(Required task)
Copy the items from the first line up to and including the line with "[x=534, y=291]", changing "screenshot" to "capture" and keeping everything else the same.

(Records)
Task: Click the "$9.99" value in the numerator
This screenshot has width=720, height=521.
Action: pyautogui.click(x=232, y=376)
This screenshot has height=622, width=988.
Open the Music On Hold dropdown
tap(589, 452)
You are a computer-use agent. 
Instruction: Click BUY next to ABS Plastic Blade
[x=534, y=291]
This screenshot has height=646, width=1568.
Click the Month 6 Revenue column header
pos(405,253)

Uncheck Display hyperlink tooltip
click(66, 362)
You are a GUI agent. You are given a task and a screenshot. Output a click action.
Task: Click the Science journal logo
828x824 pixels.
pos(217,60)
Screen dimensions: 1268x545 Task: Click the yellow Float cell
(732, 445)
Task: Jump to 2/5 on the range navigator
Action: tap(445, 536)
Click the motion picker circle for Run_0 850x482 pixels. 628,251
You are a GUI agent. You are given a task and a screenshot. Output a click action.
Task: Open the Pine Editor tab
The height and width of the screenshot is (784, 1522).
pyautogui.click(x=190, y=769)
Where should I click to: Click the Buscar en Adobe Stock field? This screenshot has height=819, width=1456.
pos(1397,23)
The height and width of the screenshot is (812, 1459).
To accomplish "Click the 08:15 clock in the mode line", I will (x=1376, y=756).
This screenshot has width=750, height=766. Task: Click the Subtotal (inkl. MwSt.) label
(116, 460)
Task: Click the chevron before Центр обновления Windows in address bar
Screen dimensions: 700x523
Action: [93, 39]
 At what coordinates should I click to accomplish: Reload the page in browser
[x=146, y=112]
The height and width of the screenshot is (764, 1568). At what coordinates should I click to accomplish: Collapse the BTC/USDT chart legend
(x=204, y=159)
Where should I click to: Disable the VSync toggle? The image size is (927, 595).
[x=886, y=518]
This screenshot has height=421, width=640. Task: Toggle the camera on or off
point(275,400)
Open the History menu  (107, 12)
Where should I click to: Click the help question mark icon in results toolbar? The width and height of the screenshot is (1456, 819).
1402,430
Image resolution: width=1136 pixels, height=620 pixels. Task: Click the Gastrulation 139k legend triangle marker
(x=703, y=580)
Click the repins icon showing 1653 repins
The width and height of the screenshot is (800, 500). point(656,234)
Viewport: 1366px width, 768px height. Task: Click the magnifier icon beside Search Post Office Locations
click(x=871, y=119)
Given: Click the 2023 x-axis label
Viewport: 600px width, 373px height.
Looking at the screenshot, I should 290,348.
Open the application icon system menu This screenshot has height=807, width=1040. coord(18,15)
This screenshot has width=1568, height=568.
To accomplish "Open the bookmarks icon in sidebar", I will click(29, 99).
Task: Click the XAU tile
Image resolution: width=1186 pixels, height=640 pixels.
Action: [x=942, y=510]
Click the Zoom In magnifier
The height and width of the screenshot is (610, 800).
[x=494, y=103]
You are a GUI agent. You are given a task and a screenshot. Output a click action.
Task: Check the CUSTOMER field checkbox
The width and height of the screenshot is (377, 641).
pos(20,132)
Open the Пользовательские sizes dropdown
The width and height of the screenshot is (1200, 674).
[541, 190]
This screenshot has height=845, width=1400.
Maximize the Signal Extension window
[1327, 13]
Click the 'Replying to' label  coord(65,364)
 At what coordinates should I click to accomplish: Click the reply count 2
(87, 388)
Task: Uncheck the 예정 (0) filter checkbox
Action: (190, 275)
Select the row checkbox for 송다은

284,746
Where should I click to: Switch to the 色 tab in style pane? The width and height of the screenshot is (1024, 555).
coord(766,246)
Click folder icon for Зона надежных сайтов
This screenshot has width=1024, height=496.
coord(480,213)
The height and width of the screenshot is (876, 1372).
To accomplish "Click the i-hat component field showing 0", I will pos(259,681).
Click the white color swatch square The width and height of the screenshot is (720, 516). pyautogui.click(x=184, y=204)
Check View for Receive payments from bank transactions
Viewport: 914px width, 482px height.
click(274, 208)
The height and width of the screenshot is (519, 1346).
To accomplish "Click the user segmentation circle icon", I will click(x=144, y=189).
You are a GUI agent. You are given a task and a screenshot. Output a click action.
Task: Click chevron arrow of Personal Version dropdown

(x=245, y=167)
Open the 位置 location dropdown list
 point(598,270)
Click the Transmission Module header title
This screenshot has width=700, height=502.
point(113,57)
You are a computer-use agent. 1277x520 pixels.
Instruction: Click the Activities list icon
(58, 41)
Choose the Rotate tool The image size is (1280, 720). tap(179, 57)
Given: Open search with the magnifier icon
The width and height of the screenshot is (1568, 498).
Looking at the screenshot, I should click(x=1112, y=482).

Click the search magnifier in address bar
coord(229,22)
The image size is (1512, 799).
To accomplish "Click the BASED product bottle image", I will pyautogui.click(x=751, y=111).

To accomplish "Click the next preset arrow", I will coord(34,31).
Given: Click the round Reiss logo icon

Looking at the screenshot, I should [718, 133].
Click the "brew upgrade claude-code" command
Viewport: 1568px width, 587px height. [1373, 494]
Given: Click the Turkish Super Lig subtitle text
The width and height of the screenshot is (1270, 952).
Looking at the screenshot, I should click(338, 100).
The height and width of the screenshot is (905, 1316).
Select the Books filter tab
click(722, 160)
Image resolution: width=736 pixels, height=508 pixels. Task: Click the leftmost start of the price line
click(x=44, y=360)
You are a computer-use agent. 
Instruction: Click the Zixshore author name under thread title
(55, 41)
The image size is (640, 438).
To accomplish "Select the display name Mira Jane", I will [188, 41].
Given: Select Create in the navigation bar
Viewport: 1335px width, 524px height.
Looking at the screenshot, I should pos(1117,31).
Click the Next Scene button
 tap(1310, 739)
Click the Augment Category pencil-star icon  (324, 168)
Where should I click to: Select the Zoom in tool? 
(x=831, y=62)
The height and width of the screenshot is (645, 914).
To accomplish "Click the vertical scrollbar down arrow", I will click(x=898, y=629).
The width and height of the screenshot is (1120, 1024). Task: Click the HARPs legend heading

(Answer to the task)
Task: Click the "$9.99" value in the numerator
This capture has width=720, height=521.
Action: pyautogui.click(x=232, y=376)
This capture has height=622, width=988.
Open the Music On Hold dropdown
tap(589, 452)
You are a computer-use agent. 
Instruction: Click BUY next to ABS Plastic Blade
[x=534, y=291]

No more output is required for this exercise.